AIM OF THE EXERCISE: Give the number of lines in the listing below that include the word "Enable", with nothing more.

DATASET ENTRIES:
-- -- --
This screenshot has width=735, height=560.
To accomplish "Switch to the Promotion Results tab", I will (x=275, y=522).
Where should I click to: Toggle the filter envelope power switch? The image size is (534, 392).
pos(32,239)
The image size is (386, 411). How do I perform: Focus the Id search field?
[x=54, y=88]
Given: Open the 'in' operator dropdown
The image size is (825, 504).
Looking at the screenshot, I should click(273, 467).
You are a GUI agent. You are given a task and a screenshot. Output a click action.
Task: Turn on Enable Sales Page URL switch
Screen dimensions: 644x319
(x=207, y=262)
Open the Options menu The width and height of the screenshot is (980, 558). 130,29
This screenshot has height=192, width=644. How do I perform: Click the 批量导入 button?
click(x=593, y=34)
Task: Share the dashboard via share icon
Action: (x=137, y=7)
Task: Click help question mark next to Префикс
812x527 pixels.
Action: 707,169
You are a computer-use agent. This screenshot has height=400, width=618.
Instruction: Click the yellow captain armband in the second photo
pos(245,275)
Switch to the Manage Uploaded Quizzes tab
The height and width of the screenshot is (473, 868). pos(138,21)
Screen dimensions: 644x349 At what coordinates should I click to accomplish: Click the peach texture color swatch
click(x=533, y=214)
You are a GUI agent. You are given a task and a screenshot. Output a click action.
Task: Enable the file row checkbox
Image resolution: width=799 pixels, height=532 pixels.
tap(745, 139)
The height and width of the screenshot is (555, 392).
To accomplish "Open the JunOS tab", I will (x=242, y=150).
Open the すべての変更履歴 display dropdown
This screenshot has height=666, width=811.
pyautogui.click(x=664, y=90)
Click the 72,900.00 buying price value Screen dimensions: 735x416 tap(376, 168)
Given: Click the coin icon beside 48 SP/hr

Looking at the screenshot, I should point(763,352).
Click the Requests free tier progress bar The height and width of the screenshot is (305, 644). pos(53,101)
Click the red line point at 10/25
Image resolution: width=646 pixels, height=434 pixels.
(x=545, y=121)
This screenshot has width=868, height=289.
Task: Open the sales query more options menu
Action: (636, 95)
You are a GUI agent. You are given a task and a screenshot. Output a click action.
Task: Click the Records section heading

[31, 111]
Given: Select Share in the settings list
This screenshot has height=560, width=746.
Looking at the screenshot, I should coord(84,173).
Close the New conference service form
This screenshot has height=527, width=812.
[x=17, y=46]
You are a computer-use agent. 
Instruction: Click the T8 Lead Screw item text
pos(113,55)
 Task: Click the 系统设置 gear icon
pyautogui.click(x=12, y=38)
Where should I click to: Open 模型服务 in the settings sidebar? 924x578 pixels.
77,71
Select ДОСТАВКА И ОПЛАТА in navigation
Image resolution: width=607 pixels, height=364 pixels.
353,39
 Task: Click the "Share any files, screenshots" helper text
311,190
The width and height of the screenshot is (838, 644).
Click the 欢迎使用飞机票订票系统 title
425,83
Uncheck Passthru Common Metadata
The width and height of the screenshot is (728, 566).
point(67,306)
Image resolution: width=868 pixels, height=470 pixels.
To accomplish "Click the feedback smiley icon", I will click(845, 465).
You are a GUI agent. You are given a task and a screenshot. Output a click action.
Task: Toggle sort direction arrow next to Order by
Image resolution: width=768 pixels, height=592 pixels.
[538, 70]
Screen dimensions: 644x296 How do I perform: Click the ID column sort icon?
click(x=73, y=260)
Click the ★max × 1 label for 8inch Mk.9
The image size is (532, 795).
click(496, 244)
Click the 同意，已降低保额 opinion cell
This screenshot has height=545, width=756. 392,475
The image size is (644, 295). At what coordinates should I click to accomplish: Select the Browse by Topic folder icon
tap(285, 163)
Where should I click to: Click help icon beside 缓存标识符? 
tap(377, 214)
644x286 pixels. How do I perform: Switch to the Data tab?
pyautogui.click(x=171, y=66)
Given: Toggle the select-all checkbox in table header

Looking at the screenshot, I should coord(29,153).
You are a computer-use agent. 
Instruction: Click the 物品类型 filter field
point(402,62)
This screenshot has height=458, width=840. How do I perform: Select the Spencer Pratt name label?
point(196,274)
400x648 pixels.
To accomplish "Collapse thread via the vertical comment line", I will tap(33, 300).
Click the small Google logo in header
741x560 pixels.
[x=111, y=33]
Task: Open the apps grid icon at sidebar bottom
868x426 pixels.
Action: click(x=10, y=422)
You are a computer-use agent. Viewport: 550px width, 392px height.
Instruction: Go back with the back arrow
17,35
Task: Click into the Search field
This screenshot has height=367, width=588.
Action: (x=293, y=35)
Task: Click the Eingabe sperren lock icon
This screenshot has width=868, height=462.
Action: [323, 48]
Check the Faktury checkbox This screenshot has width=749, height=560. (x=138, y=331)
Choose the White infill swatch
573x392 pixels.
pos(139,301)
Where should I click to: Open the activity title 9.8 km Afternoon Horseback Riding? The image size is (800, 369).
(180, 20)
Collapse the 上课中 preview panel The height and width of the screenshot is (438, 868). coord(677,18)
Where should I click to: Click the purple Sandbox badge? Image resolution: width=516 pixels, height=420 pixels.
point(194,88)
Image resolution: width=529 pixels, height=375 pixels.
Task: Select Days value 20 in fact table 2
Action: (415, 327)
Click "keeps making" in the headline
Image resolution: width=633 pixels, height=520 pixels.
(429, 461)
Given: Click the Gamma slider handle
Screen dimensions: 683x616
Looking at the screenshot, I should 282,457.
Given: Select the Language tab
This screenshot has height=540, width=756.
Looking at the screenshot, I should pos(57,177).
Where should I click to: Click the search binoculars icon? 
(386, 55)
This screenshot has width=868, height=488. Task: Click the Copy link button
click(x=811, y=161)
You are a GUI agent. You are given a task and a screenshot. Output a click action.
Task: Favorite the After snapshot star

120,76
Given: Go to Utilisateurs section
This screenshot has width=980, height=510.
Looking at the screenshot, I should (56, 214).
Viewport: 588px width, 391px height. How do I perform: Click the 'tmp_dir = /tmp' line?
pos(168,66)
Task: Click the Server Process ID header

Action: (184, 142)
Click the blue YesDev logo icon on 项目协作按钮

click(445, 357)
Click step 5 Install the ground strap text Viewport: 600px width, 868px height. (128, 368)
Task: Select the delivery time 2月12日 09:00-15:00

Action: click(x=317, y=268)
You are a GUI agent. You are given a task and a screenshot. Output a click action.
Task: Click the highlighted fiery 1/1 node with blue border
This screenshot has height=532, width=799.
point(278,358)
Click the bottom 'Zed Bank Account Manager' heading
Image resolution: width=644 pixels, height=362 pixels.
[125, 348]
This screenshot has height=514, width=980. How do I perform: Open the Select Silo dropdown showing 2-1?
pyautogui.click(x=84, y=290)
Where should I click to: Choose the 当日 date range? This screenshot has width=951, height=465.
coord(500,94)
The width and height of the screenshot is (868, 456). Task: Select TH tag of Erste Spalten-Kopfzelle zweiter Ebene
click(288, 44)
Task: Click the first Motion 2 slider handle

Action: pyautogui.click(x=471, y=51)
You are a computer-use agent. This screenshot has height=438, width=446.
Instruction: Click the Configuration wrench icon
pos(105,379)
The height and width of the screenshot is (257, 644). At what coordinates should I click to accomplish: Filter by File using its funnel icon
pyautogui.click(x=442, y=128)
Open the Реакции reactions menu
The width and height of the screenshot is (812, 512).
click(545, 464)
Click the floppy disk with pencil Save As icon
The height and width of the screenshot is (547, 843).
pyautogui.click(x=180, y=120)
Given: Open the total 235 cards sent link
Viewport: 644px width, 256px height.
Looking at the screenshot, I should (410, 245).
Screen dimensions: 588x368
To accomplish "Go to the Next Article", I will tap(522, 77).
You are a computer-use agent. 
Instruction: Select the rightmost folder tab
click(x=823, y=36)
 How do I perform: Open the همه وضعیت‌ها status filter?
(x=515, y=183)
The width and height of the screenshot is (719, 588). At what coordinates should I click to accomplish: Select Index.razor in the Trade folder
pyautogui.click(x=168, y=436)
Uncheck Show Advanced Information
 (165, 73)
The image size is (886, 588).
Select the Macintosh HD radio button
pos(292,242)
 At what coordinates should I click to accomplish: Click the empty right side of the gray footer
-- -- --
RESULT OF THE EXERCISE: 2